Task to carry out. Copy the part of the records that begins with the line containing "Open Mijn rapporten" and ends with the line containing "Action: [1526, 18]", reproducing every line unchanged and including both of those lines.

Records for locating displayed items
☆ ☆ ☆ ☆
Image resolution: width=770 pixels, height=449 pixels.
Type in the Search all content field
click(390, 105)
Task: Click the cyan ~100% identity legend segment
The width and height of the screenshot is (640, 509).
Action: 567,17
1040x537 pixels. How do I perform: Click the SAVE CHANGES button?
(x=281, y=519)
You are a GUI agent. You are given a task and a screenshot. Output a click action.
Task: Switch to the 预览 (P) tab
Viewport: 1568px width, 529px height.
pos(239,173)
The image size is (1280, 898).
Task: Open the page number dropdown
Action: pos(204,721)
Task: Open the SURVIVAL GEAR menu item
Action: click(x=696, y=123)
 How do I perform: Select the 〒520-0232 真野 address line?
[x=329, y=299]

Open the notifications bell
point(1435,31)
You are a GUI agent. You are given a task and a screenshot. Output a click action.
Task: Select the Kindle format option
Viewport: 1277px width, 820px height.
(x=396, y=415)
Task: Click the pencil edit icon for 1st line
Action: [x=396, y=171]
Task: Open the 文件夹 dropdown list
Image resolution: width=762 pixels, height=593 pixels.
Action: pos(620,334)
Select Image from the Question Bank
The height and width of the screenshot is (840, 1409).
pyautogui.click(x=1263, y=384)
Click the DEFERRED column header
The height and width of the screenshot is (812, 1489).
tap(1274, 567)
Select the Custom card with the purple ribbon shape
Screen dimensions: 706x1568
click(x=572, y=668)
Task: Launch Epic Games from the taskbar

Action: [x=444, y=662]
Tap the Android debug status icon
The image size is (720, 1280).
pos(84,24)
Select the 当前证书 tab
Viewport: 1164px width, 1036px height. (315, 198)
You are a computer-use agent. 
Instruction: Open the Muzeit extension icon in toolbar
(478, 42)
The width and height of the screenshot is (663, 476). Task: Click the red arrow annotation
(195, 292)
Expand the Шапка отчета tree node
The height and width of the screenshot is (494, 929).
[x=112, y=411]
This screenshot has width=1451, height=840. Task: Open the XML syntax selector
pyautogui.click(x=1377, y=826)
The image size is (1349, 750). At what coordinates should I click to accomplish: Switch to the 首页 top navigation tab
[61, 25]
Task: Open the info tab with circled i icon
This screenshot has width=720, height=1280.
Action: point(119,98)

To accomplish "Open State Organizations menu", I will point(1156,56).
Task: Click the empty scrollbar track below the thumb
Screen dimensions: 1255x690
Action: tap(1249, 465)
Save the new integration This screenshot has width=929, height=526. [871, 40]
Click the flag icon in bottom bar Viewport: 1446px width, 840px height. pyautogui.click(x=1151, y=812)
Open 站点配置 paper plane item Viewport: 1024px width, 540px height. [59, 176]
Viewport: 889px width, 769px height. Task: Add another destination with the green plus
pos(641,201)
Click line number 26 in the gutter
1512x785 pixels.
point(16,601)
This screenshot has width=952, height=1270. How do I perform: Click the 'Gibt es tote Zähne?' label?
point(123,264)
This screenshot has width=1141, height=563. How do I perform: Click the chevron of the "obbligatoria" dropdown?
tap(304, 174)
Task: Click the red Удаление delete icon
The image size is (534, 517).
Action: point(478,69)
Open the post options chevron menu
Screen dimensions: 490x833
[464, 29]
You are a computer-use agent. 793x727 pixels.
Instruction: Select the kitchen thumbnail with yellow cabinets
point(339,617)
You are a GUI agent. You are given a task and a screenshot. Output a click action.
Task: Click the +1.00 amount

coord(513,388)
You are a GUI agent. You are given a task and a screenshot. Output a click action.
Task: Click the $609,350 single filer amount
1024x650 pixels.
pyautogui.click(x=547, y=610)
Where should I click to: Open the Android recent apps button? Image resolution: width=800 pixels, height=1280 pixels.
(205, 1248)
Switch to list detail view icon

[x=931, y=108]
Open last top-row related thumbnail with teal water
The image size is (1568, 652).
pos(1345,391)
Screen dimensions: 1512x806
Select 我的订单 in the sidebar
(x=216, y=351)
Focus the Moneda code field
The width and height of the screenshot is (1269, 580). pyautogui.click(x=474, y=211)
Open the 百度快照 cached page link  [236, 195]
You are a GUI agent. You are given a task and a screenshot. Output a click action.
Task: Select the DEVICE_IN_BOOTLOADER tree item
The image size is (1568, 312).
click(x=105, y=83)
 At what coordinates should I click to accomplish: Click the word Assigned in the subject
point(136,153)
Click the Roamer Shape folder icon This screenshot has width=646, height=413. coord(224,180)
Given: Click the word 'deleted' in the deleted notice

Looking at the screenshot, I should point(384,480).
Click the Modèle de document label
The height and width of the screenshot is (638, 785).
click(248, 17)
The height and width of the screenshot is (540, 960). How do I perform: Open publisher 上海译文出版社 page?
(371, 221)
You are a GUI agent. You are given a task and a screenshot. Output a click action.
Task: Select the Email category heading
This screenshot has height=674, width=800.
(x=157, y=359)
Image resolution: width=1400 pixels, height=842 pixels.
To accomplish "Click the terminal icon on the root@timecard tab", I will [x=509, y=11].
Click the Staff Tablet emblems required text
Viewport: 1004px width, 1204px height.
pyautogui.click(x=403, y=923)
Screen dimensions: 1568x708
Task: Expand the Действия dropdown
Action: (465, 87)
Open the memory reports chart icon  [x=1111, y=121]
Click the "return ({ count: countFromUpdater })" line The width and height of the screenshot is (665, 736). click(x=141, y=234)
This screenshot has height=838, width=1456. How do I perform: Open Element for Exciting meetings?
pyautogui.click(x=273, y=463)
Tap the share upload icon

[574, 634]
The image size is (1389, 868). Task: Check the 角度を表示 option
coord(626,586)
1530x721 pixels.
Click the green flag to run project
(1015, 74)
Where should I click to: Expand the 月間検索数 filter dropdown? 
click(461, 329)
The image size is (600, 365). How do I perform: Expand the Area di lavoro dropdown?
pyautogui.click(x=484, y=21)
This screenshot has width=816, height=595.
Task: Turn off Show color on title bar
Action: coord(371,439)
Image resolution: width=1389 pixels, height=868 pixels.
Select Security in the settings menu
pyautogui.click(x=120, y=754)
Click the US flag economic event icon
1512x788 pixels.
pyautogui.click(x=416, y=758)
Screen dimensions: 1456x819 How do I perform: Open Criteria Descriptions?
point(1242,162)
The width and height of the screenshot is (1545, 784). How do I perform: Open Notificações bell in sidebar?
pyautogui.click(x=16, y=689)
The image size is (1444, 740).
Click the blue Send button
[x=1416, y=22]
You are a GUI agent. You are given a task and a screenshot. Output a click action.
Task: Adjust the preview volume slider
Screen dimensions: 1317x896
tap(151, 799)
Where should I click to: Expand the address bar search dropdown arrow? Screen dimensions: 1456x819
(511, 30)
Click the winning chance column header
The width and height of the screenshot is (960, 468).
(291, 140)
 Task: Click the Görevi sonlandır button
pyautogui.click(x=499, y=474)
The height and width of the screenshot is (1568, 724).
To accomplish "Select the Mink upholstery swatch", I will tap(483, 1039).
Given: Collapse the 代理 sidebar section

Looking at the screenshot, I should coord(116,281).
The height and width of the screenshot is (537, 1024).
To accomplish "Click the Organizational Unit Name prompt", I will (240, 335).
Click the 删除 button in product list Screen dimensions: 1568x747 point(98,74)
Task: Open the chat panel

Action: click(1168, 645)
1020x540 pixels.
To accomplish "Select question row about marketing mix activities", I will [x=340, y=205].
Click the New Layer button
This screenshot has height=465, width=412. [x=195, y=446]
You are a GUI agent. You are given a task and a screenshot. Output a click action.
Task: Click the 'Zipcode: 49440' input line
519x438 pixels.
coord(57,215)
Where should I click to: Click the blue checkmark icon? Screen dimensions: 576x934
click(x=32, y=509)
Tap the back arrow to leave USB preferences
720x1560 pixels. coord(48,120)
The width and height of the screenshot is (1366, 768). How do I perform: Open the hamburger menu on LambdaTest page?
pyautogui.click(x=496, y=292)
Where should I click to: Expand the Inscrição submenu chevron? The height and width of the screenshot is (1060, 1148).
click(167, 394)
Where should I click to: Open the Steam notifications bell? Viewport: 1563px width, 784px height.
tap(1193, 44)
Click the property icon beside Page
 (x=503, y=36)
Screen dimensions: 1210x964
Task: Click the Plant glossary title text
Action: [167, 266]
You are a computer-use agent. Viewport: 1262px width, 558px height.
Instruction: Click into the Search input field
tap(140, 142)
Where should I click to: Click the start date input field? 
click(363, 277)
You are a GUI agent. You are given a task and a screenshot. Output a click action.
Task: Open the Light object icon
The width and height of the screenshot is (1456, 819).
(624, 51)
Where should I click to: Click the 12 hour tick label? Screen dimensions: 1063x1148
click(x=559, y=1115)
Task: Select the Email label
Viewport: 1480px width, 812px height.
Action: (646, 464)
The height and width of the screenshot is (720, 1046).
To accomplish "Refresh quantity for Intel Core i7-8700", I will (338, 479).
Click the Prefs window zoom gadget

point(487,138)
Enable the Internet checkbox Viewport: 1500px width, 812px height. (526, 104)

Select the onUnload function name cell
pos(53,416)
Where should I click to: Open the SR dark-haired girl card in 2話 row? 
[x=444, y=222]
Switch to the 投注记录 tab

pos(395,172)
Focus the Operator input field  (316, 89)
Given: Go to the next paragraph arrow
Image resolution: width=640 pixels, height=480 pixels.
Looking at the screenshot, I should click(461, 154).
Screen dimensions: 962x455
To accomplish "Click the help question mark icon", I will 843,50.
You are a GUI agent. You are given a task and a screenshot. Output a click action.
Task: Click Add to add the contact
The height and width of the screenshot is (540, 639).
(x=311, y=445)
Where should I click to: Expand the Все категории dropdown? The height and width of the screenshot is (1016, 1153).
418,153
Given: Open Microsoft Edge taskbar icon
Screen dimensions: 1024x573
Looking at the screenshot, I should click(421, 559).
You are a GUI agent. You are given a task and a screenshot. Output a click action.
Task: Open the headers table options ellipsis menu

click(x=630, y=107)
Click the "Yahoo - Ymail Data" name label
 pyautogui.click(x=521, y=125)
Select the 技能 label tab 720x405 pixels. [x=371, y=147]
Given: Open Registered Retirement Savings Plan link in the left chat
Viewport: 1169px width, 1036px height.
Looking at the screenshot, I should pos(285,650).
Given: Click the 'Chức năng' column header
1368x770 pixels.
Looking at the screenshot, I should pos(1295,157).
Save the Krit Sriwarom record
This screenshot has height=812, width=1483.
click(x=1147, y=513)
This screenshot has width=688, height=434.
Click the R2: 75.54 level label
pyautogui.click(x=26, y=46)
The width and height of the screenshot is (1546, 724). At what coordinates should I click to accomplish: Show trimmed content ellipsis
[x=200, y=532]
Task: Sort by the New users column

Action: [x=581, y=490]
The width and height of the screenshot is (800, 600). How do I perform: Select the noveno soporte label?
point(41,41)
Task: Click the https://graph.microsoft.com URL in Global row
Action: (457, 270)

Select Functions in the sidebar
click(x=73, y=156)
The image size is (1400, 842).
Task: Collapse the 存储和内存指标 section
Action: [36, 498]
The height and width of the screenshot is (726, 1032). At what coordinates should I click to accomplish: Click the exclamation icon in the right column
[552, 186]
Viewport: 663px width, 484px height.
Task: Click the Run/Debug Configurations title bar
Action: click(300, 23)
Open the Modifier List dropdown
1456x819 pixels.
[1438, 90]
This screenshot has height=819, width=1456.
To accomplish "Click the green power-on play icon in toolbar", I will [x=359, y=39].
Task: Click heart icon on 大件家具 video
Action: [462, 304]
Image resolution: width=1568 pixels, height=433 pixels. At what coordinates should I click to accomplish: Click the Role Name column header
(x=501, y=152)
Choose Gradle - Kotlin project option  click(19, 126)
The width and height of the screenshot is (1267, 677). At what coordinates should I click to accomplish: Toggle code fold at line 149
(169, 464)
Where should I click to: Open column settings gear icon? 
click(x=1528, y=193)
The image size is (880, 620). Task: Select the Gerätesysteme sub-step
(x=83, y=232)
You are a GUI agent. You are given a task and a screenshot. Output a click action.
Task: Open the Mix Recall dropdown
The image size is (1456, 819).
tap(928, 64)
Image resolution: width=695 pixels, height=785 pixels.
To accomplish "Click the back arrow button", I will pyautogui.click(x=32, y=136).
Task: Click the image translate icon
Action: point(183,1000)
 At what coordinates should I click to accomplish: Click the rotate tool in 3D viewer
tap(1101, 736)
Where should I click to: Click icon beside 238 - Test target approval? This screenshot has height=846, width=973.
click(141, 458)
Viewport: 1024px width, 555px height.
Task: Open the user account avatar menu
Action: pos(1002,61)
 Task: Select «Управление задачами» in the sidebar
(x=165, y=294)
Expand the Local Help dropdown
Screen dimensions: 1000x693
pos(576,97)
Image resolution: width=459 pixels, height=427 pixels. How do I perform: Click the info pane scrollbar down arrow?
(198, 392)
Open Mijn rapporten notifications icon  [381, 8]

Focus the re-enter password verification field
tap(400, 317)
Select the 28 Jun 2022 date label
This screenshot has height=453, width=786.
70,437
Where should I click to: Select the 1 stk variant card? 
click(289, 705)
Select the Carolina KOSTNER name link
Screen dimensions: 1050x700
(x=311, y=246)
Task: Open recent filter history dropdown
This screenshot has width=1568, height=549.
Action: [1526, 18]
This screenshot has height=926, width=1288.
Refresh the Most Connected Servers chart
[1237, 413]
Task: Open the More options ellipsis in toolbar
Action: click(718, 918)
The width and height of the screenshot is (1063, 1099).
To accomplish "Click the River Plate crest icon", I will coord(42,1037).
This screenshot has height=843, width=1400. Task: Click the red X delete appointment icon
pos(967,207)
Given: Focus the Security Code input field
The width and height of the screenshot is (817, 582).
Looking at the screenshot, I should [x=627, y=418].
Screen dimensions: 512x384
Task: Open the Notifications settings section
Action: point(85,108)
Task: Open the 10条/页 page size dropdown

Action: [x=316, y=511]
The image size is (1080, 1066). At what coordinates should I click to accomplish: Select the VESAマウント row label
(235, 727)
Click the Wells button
☆ ☆ ☆ ☆
Problem solution.
Open Mijn rapporten notifications icon  [381, 8]

Focus the re-enter password verification field
tap(400, 317)
Select the 28 Jun 2022 date label
This screenshot has height=453, width=786.
70,437
Where should I click to: Select the 1 stk variant card? 
click(289, 705)
Select the Carolina KOSTNER name link
Screen dimensions: 1050x700
(x=311, y=246)
Task: Open recent filter history dropdown
This screenshot has width=1568, height=549.
Action: [1526, 18]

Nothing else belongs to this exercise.